As her kids grew and her available time expanded, Cohen gradually extended her days in the office. In 2011 she was named a partner, and two years later she became a capital partner. “I was so proud to become a partner while balancing time in the office and at home,” she says, adding that the arrangement has been mutually beneficial. “Fred is retiring at the end of this year, but I will be able to take over those clients with whom I have worked for 25 years. The firm maintained their investment in me, and now they have the benefit of retaining clients with a seamless transition.”
And as she says, she now is able to devote all her time to the firm. “I provide a tremendous value-add that they would have missed out on had they not allowed me to come back part-time; and at the same time I appreciate the value they saw in me. We all would have lost if they hadn’t been committed to this non-traditional arrangement.”
As current co-chair of the financial services department, Cohen continues to work with clients, including advising her first private investment fund that’s investing in cryptocurrency, and also is focused on business development and lateral hiring.
Perspective That Comes With Experience
Looking back on her career, Cohen appreciates how things change when you don’t even notice. “At some point you realize life is finite, and not to sweat the small stuff—and as they say, most of it is. I am glad I spent time with my kids when they were growing up…I certainly didn’t rush life away during that chapter, but I also didn’t necessarily appreciate that it would change the way it has.”
That wise perspective is one she is able to share with younger professionals as they decide how to forge their paths. While she feels fortunate that firm management allowed her the bandwidth and flexibility she enjoyed, she realizes that although it’s better than it used to be and more common for attorneys to experience balance, it’s not yet where it should be.
“My path should not be anomalous; it should be available to all women who choose to downshift, without being viewed as less successful, committed or capable,” Cohen says.

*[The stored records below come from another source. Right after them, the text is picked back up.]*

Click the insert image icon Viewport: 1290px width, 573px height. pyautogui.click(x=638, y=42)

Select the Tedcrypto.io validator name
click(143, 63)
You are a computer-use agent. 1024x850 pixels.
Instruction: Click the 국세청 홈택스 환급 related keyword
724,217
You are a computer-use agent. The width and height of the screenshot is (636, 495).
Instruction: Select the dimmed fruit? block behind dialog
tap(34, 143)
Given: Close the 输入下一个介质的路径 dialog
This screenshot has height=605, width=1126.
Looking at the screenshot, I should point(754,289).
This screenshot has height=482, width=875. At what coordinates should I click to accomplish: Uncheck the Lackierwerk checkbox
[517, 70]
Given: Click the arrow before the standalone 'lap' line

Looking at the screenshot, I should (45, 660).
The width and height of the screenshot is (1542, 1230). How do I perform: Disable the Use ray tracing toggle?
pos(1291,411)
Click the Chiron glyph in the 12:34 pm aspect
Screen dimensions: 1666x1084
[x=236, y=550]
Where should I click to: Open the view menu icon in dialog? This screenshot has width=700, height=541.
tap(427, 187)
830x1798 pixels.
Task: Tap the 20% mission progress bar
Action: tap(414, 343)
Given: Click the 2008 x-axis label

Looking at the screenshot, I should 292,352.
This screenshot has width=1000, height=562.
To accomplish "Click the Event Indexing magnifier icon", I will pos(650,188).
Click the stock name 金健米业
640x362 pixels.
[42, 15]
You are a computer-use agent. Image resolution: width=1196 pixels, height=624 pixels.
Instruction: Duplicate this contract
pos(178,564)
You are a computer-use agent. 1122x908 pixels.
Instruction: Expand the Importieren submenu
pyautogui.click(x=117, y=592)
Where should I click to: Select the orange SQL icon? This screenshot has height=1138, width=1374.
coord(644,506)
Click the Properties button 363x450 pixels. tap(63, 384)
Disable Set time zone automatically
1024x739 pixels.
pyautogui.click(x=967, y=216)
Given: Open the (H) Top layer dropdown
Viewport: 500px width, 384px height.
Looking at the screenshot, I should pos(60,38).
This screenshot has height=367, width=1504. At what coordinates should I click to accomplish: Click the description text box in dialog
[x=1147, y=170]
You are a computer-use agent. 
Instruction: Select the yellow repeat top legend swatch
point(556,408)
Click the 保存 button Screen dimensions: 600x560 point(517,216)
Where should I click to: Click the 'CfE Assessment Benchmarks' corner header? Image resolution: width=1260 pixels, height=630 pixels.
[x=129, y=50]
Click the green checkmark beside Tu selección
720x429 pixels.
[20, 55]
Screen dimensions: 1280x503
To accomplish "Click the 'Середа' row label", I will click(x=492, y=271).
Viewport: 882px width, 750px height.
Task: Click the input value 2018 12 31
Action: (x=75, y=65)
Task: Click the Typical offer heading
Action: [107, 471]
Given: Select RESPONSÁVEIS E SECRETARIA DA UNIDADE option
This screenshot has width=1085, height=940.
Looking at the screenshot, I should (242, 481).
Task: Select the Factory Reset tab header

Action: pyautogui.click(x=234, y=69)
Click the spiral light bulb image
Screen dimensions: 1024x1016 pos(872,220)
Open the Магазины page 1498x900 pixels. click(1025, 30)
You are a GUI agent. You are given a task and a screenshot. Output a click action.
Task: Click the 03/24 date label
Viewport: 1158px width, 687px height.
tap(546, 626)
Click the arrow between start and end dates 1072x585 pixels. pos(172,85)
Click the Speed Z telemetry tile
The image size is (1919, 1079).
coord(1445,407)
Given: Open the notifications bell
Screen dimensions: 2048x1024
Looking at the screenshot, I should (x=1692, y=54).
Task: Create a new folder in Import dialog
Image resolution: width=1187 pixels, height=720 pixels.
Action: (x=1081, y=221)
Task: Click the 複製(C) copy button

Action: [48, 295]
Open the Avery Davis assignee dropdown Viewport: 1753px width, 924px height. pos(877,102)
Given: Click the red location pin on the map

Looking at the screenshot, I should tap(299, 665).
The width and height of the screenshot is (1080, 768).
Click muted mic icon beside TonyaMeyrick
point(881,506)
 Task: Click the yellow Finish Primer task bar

While other women partners she works with might have taken different paths, she thinks it’s important for all associates to see that there’s not one standard for reaching the goal of partner. “Katten management has been making great strides, but as an industry, we still have work to do for women to realize there is value to their contribution not only for themselves individually, but also for the whole firm.”
And she advises women who are her peers to realize that although they might have had to make sacrifices to achieve their success, they shouldn’t hold that against the new generation. “We can nurture our younger women attorneys in different ways and allow them to decide for themselves the best way to provide value, even if it’s different from what you did.”
But she realizes that there are other ways that being a women can be tenuous. For example one of her clients is a seed investor in Glam Squad so at a recent meeting of 100 Women in Finance, where she co-chairs the Legal Peer Advisory committee, two of the founders talked to the group, then stylists came and “glammed” them.
Although Cohen grappled briefly with whether that would undercut the group, she realized second guessing the event was unreasonable. After all, they have a business model that is fascinating and substantive, and there’s nothing wrong with looking your best and feeling more confident. “We can do things our own way. It doesn’t diminish us; it’s just a different way of networking and bonding.”
She also is working on hosting a panel in January sponsored by 100 Women in Finance with the former managing director of a large private equity firm speaking about women on boards and how to advocate for board seats.
Cohen is active in Katten’s “Women Leadership Forum,” recently attending a women’s networking event at the Knicks game. “The firm is very committed to diversity, and expends a great deal of energy and time nurturing women,” she says adding that the firm is “Mansfield Certified” for excellence in diversity.
In her spare time, Cohen also volunteers closer to home, as the past president of the Jewish Federation in Westport. And she loves to spend time with her husband and now- adult kids—travelling and eating and ideally combining the two, she laughs.